“What Else Haven’t You Let Us Know?” 2nd Circuit Asks DOJ
Well into today’s argument over ACLU v. Clapper, the ACLU’s challenge to the government’s phone dragnet, one of the judges — Robert Sack — pointed out the discussion we’re having all stems from documents the government was forced to release after the Edward Snowden leaks.
It was itself telling — not least because DOJ Civil Division AAG Stuart Delery at times proclaimed not to know the answers to the questions the judges posed, questions I know the answer to. For example, Delery claimed, at first, not to know of instances when the FISA Court ruled more harshly than the government; and when he ultimately did admit to those instances, he didn’t admit that some of them involved systematic abuses. He also dodged questions about whether the government could get financial records, which we know they do (and James Cole has testified they could).
It was all the more telling, however, given that two of the judges on the panel — Gerard Lynch and Sack — had ruled against the government in Amnesty v. Clapper, ACLU’s challenge to the Section 702 program. As you’ll recall, to get SCOTUS to overturn that ruling, DOJ lied to the Supreme Court about what kind of notice it gave to defendants under Section 702. Snowden’s leaks led to a change in DOJ’s notice policy to actually come closer — but not actually match –what DOJ had claimed before SCOTUS (they’re still not giving notice to all defendants). At one point, Lynch said something like, “We weren’t as familiar [with 702] as the Supreme Court thought we should have been.”
These judges have reason to be skeptical about DOJ’s claims about their own surveillance programs. Which is probably why Sack asked (after 1:36), “That’s what you’ve let us know. What else haven’t you let us know?”
Much of the hearing went like I expected. ACLU’s Alex Abdo argued both that the court has the authority to overturn the dragnet based on statutory grounds, but also that it’s not reasonable and therefore constitutional. He used Obama’s decision to change the program to argue that the Administration recognizes that the program, as currently constituted, is not reasonable. To support an argument the program is reasonable, DOJ’s Delery claimed Congress had ratified it by reauthorizing it twice. On rebuttal, Abdo noted that Congress had never seen the legal basis (because there was none, until 2013) before they allegedly “ratified” the program.
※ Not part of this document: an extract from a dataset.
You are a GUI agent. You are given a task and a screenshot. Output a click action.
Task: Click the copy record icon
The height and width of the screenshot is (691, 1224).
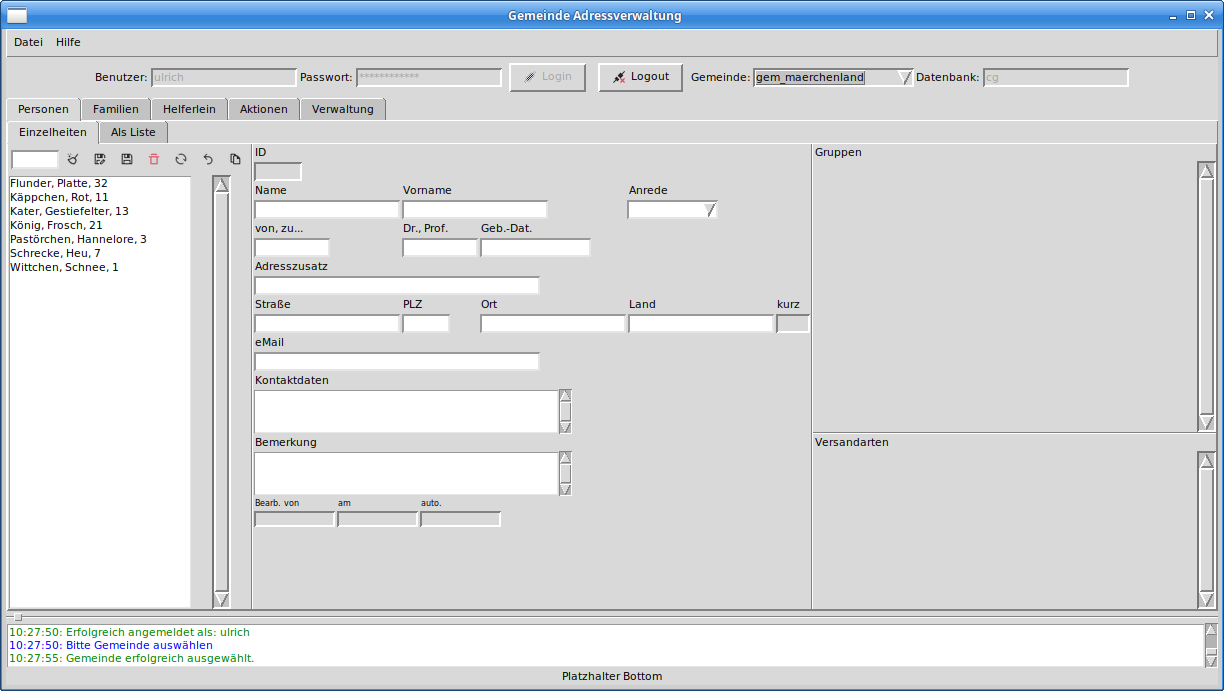point(235,159)
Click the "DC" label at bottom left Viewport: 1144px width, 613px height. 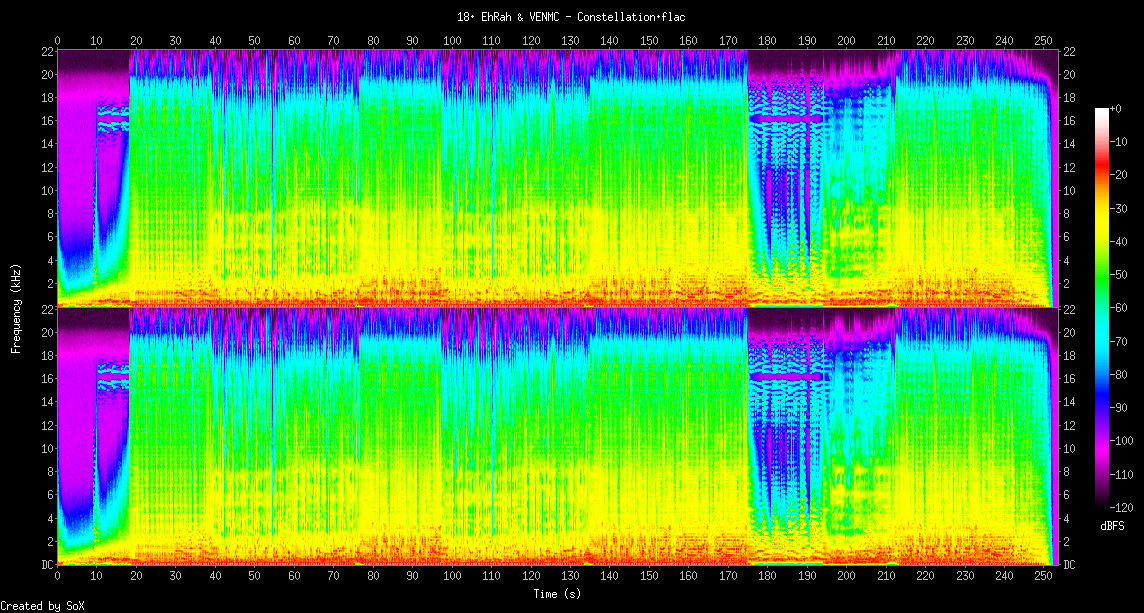45,565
Delery’s arguments were even weaker than I had expected. He argued that the courts can’t intrude here because the political branches had worked out reasonable limits for this program, pointing to the minimization procedures required by the statute. Except that — as he admitted later — the FISA Court had largely influenced the minimization procedures for the program. If a Court set the minimization procedures that make it reasonable, then can’t a court rule on whether that’s a proper balance?
Not to mention, the statute only requires FBI have minimization procedures, not NSA, so the minimization procedures in the statute are proof the government is actually using the statute with an agency Congress did not envision using it.
Abdo returned to the centrality of minimization procedures in his closing words. He noted that if, as the government claims, Section 215 is authorized by Smith v. Maryland, then, minimization procedures are constitutionally superfluous.
The minimization procedures that the government relies on would be constitutionally superfluous if Smith governed this case. They could collect the records without any of those protections in place. They could store all of them indefinitely. They could query them for any reason or no reason at all. And they could build the dossiers that they disclaim building in this case with no constitutional restrictions. A final point is that the government tries to explain why it’s only asking for a narrow ruling from this court. But the legal theories that it advances are a roadmap to a world in which the government routinely collects vast quantities of information about Americans who have done absolutely nothing wrong. I don’t think that’s the world that Congress envisioned when it enacted Section 215. And it’s certainly not the world that the framers envisioned when they crafted the Fourth Amendment.
But that would bring us to the scenario laid out by Judge Lynch (see from 59:00 to 1:06:50), in which the government could get anything held by a third party about everyone just because it could. The same argument applies to bank records and credit card records, Lynch walked Delery through the implications patiently.
… You can collect everything there is to know about everybody and have it all in one big government cloud.
I just don’t understand an argument as to what’s so special about telephone records that makes them so valuable, so uniquely interactive or whatever, that the same arguments you’re making don’t apply to every record in the hands of a third party business entity of every American’s everything.
As far as we know, the government has already done this with financial records, in part under Section 215, which is one of the reasons Obama won’t back off this challenge; even under USA Freedom, the government can continue to obtain Western Union’s records. Add in the EO 12333 collections, and the government is well on its way to the nightmarish scenario both Lynch and Abdo laid out.
In any case, Judge Lynch (more likely his clerks) seems to have done his homework. He seems to have a sense not only where this could go, but where it already has. And while he repeatedly talked about narrow rulings — if I had to guess, I think he might prefer to rule the “relevant” interpretation Bates-stamped by the FISA Court unconstitutional than ruling the entire program so — he gets that this program is a constitutional atrocity.
The question is whether he can write a ruling that will withstand SCOTUS review, this time.